Earlier this year I received an intriguing e-mail from Hans Butzer, an assistant professor of architecture and urban studies at the University of Oklahoma, inviting me to deliver the kick-off lecture for this fall’s celebration of the 100th anniversary of Bruce Goff’s birth. Known for his material and formal innovations in the building arts, a true heir to Frank Lloyd Wright with whom he studied, Goff designed buildings that dot the rolling landscape around Norman, home of the university where he was once dean of architecture. The invitation also asked me to lead a workshop with a selected number of students “focused on issues or themes of your choice.”
My talk centered on ethics, sustainability, and research. I worried—could I honor the ambitious theme of the series, “(re)Defining the Edge: Goff’s 100”?—until I found the answer on the school’s Web site. OU prides itself on its research faculty. This meant there would be a wealth of expertise in areas useful to architects, including a new course of study called Interdisciplinary Perspectives on the Environment (IPE); the Institute for Energy & the Environment, which researches, among other things, ground pollutants and bioremediation. Other relevant areas of study include business, engineering, law, public health, and journalism.
I kept these resources in mind, and knew the students would discover others, when I asked them to “take a public building on campus off the utility grid.” I chose the visitor center which, as we found out later, was designed for natural ventilation but was sealed when central air came to the campus. I encouraged the class to research local and state laws (any green legislation on the books), natural systems above ground (wind, flora) and below ground (geothermal energy, water), building systems (fuel cells, photovoltaics, green roofs, living machines), and to use the LEED rating system as their baseline. The assignment was to propose a short-term and a long-term solution to make the building self-sufficient. When I made the assignment, I didn’t realize how timely it would be until the next day, when TV news reported blackouts in several areas nearby.

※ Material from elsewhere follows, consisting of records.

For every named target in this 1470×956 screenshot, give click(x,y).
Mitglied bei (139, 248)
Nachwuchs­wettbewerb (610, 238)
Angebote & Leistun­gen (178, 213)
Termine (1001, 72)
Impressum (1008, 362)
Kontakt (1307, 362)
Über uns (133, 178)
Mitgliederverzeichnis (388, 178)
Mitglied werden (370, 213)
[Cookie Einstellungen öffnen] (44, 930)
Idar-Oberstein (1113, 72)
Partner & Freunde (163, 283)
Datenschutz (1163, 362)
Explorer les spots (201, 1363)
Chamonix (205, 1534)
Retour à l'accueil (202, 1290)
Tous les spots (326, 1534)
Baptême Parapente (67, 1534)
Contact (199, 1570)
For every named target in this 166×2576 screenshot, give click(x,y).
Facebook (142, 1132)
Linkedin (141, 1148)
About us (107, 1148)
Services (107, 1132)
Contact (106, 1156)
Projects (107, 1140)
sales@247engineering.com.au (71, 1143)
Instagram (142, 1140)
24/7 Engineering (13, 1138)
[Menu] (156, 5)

The students divided up the tasks and dispersed to do their research, which included visiting the site and talking to the workers there, as well as identifying and calling potentially helpful experts around campus. Next day we refined the research, and were joined by a planning student who pointed to some potential pitfalls that could derail our efforts. Would, for instance, the sewage department feel our proposal sets a negative precedent? He also called our attention to the Oklahoma Sustainability Network and the state’s Department of Environmental Quality. Each student proceeded to add a key piece of useful information to the group’s knowledge. There’s an abundance of wind in the region. In fact a local windmill manufacturer might be persuaded to lend his expertise and even help finance the project. Geothermal energy became a viable resource. A green roof or a living machine might be problematic because of the traditional architecture. And whenever the students found a point of resistance, Linda Klein, the professor in charge of the workshop, suggested the experts on campus who could help.

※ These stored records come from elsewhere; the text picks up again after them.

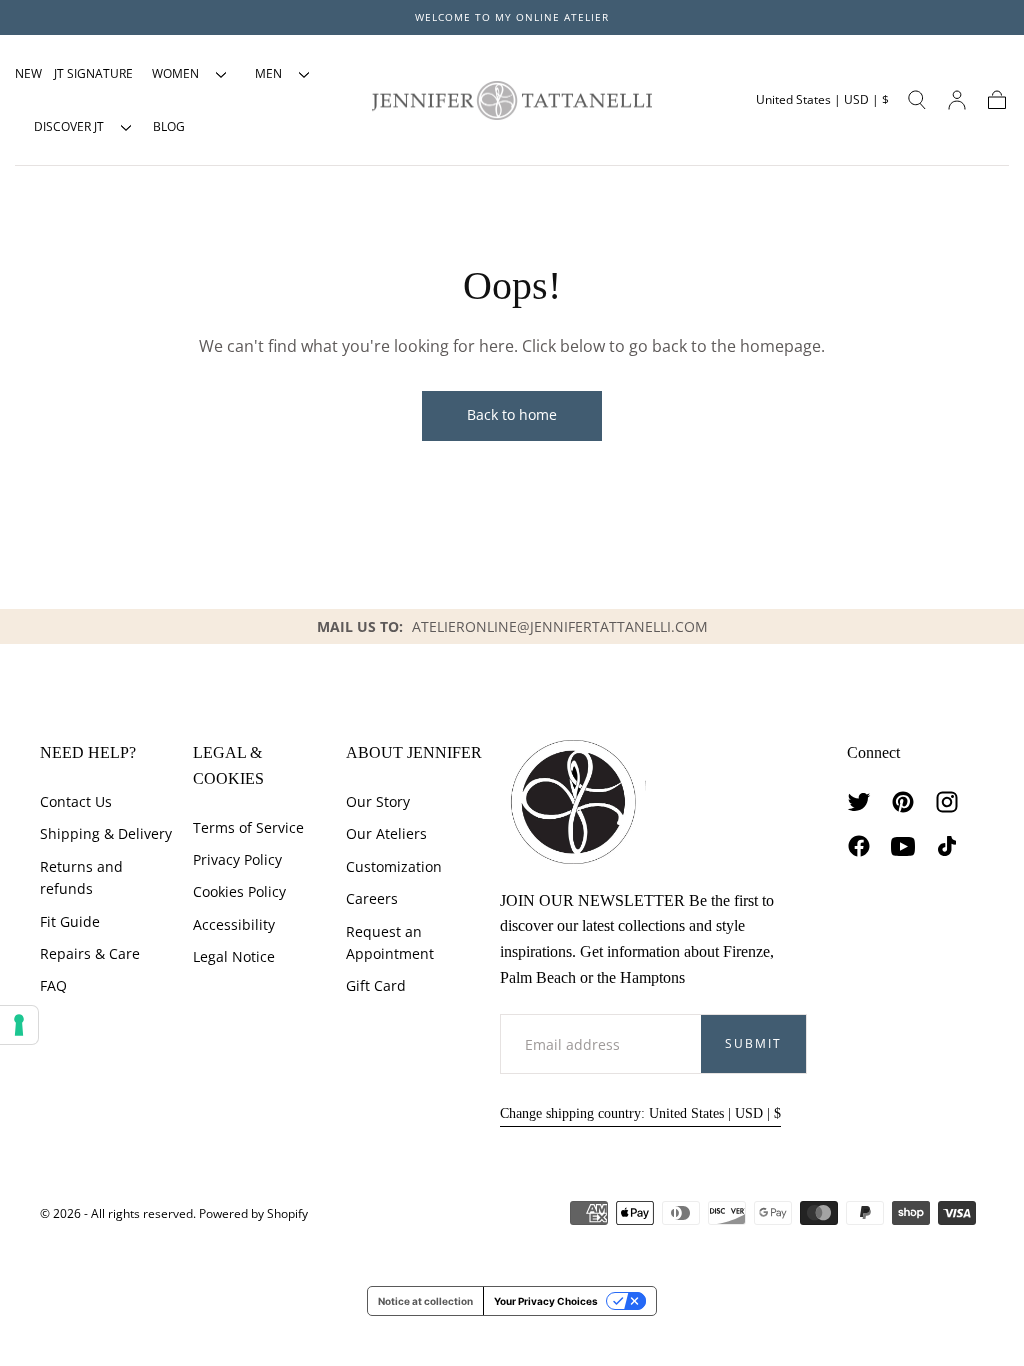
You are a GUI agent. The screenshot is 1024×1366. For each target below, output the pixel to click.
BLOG (169, 126)
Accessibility (234, 924)
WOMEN (175, 73)
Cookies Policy (239, 891)
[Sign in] (957, 100)
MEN (268, 73)
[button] (822, 100)
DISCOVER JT (69, 126)
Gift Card (376, 985)
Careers (372, 898)
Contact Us (76, 801)
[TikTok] (947, 846)
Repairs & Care (90, 953)
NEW (28, 73)
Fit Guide (70, 921)
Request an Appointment (390, 942)
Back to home (512, 414)
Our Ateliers (386, 833)
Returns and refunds (81, 877)
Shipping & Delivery (106, 833)
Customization (394, 866)
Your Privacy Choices (546, 1301)
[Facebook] (859, 846)
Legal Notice (234, 956)
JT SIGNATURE (93, 73)
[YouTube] (903, 846)
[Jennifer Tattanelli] (573, 801)
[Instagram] (947, 802)
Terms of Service (248, 827)
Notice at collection (425, 1301)
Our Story (378, 801)
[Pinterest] (903, 802)
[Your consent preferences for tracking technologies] (19, 1025)
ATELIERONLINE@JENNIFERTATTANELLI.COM (560, 626)
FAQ (53, 985)
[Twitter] (859, 802)
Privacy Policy (237, 859)
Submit (753, 1043)
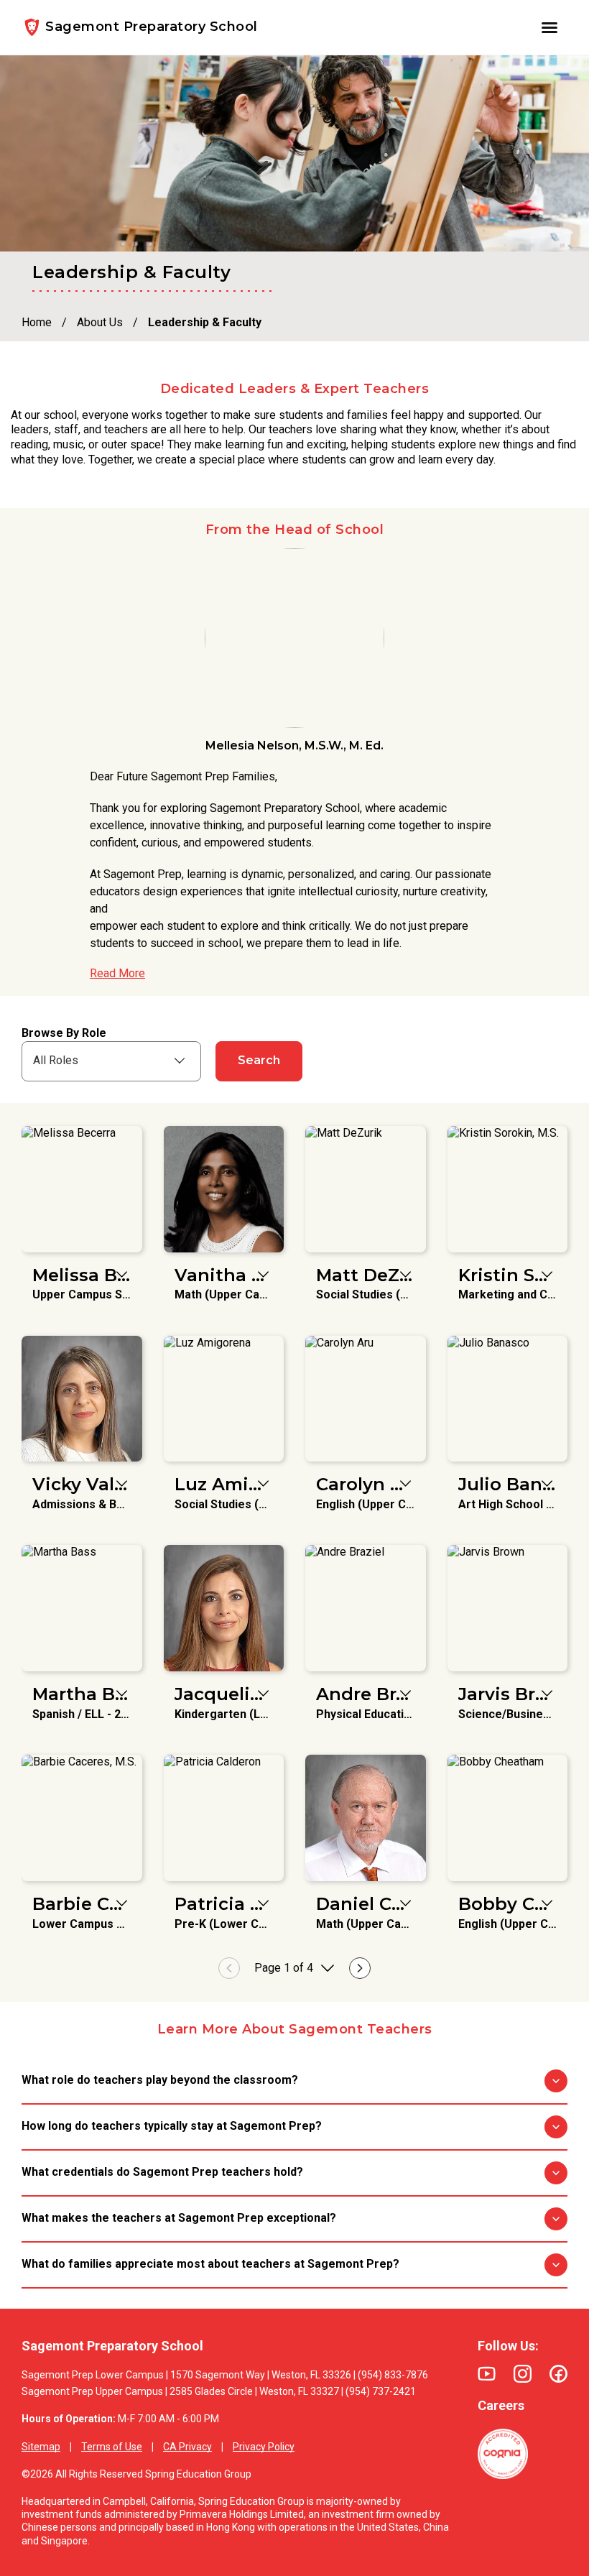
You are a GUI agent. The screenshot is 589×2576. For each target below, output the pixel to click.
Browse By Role (64, 1033)
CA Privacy (187, 2446)
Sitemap (41, 2446)
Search (259, 1060)
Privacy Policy (263, 2446)
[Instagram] (523, 2374)
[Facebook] (558, 2374)
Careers (501, 2405)
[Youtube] (487, 2374)
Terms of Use (111, 2446)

At the end of the day the students promised to draw up their proposals, find a journalism student to write a press release, and send their findings to the local media. I came away energized and confirmed in my belief that the design studio is a powerful tool to help us redefine the edge. Even if all this workshop did was to pull together a useful list of contacts for the students’ future work, we accomplished something. But I think we did much more than that—we touched on what ethical design can be.